Tu me l'as dit plus tard, simplement: Elle partait avec ta fille et elle t'avait brisé le coeur. Dans tous les sens du terme. Une fois de plus. Je me suis dit que si je ne te disais pas ce qu'on n'osait pas se dire depuis si longtemps, un jour, tu ne serais plus là pour l'entendre et cette petite phrase somme tout ridicule était pour moi un plaisir un peu gêné, mais comme une prouesse face à nos silences.
Je ne te parlerai pas là de ces péripéties qui ont fait nos vies, de ces fuites, de ces silences qui duraient sur des mois, des années, de ces rendez-vous manqués.

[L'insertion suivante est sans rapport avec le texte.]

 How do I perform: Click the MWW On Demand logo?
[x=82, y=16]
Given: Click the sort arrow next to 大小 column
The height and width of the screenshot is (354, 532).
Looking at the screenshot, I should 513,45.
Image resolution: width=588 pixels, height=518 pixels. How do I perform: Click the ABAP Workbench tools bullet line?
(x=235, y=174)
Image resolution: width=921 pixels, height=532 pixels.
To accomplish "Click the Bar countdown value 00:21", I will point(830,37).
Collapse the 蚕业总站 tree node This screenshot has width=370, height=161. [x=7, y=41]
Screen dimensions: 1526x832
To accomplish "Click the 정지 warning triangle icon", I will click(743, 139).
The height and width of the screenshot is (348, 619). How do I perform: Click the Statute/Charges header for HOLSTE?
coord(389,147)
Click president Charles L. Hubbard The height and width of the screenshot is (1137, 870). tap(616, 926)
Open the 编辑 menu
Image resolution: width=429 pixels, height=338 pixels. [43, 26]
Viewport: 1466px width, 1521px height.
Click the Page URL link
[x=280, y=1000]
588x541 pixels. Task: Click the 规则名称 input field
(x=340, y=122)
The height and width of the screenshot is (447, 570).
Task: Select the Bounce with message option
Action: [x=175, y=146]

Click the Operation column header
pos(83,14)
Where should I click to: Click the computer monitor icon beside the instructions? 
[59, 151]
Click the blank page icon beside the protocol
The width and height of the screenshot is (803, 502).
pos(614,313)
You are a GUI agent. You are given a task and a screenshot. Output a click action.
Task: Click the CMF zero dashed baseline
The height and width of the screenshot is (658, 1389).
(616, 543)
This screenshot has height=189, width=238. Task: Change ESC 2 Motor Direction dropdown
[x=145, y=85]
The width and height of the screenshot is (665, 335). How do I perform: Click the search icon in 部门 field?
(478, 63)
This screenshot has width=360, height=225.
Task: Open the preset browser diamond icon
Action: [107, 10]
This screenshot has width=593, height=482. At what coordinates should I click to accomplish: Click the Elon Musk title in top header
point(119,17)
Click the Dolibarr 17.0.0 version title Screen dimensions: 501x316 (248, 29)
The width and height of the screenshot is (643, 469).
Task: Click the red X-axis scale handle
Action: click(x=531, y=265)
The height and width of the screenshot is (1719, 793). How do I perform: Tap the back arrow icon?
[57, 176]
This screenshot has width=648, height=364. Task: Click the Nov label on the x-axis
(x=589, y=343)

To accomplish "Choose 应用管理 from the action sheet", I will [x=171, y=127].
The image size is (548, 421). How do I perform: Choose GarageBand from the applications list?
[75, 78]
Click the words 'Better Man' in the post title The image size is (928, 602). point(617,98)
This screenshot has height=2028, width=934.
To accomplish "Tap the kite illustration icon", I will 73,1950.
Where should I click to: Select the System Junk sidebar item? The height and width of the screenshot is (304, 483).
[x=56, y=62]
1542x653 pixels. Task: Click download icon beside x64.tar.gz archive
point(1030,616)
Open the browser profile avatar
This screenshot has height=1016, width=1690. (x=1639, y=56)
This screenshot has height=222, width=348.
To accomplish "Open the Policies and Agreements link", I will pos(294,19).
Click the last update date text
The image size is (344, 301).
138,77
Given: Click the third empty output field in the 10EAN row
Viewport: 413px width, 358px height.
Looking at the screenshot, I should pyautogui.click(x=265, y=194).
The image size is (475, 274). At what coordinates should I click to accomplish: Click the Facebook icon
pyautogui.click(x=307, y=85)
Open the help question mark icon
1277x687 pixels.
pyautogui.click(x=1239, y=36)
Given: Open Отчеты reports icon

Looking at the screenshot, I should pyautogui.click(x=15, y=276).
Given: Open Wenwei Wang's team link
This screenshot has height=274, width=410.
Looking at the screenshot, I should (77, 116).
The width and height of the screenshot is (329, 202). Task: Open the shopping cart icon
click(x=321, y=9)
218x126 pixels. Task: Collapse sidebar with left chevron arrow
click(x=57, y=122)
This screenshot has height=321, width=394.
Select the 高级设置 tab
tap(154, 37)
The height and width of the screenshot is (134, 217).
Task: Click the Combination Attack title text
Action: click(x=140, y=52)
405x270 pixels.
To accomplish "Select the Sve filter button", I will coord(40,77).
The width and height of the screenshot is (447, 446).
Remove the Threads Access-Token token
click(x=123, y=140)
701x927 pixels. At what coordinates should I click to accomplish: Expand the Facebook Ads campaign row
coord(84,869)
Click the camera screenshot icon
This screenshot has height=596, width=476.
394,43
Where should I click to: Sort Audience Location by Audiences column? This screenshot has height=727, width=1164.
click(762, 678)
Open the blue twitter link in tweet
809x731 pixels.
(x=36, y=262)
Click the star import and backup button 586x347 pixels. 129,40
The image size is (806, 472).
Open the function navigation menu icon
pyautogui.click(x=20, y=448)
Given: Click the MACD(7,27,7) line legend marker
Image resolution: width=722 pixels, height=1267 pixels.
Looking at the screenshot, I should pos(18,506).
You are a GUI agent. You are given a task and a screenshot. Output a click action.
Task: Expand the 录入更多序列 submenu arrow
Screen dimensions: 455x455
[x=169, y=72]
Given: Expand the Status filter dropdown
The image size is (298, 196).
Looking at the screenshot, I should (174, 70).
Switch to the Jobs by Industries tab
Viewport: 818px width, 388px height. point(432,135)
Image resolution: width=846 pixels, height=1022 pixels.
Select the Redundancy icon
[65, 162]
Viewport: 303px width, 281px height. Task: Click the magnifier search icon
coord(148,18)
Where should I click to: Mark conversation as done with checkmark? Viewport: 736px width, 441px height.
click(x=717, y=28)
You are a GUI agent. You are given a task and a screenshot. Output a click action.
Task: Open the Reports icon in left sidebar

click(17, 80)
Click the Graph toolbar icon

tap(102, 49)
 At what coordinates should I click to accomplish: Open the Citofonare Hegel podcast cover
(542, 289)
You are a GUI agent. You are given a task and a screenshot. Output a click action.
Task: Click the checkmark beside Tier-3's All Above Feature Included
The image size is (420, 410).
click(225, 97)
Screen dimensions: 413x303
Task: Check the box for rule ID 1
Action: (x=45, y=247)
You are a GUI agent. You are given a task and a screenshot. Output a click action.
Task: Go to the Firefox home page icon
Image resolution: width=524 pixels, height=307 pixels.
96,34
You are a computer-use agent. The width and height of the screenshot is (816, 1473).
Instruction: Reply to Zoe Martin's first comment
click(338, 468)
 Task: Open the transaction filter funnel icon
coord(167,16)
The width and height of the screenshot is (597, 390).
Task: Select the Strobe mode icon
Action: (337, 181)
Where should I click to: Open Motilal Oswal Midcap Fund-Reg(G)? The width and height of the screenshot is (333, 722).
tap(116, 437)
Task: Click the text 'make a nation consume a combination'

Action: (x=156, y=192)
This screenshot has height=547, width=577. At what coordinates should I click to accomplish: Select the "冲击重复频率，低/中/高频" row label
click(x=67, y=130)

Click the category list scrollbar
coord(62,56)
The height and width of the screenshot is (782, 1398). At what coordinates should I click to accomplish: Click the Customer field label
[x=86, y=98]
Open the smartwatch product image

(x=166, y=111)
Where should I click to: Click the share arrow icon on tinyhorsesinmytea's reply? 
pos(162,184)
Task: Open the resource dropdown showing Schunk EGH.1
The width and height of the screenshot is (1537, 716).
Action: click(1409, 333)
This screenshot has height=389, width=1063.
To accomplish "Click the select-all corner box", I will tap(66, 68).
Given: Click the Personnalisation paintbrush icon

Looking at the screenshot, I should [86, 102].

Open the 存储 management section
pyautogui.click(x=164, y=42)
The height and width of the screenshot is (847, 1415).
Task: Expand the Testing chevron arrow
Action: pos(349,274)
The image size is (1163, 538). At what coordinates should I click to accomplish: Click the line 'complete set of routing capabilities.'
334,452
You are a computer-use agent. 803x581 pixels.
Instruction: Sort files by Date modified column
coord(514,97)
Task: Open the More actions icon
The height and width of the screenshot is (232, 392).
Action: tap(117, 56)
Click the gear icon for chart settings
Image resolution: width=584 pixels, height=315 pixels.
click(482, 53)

On a eu ces trois dernières années des rapprochements qui m'ont fait un bien fou, et à toi aussi j'espère: tu exhumais des moments intimes, quand tu étais enfant, adolescent ou adulte et je faisais de même. On se retrouvait. On se parlait vraiment. Nous avons souffert de ton absence et toi de la notre. Je ne m'en souviens plus, mon cerveau se vide et toi seul pouvait me tendre ces pièces du puzzle de ma vie, de mon enfance, ce grand néant. Je me comprenais mieux à ton écoute, je te comprenais mieux en te parlant de moi.
Je ne te parlerai pas d'Elles, car s'il fallait t'en parler, ce ne sera pas par lettre: je veux te parler de toi. De nous. Depuis ce jour de juin 2006, dans cette petite gare, tu refuses tout contact, avec moi ou avec J. J'ai eu de l'incompréhension (je suis si naïf), de la colère, j'ai essayé d'être cynique. Cela ne me mène à rien. J'aimerai te dire que je suis tout simplement abandonné. Avec tout ce qui peux être ressenti quand on l'est. Toute ta vie, tu as été abandonné ou tu as pu le croire à tort ou à raison. Et maintenant, sans explication, il semblerait que tu nous abandonnes. Tu coupes les ponts.
Tu te détournes sans un mot, ce n'est sans doute pas facile pour toi, tu dois avoir tes raisons j'imagine mais c'est ton problème, pas le mien. Alors je pleure, mes larmes coulent sur mes joues, je me devine il y a des années, sur le bord de la route de V, tous ces dimanche soir en voyant ta voiture s'éloigner dans la nuit, j'ai envie que tu me parles, même si ce n'est de rien, même si tout va toujours bien dans ton petit monde, envie de t'entendre. J'aimerai que cela ne soit pas si réel. Je n'arrive pas à y croire.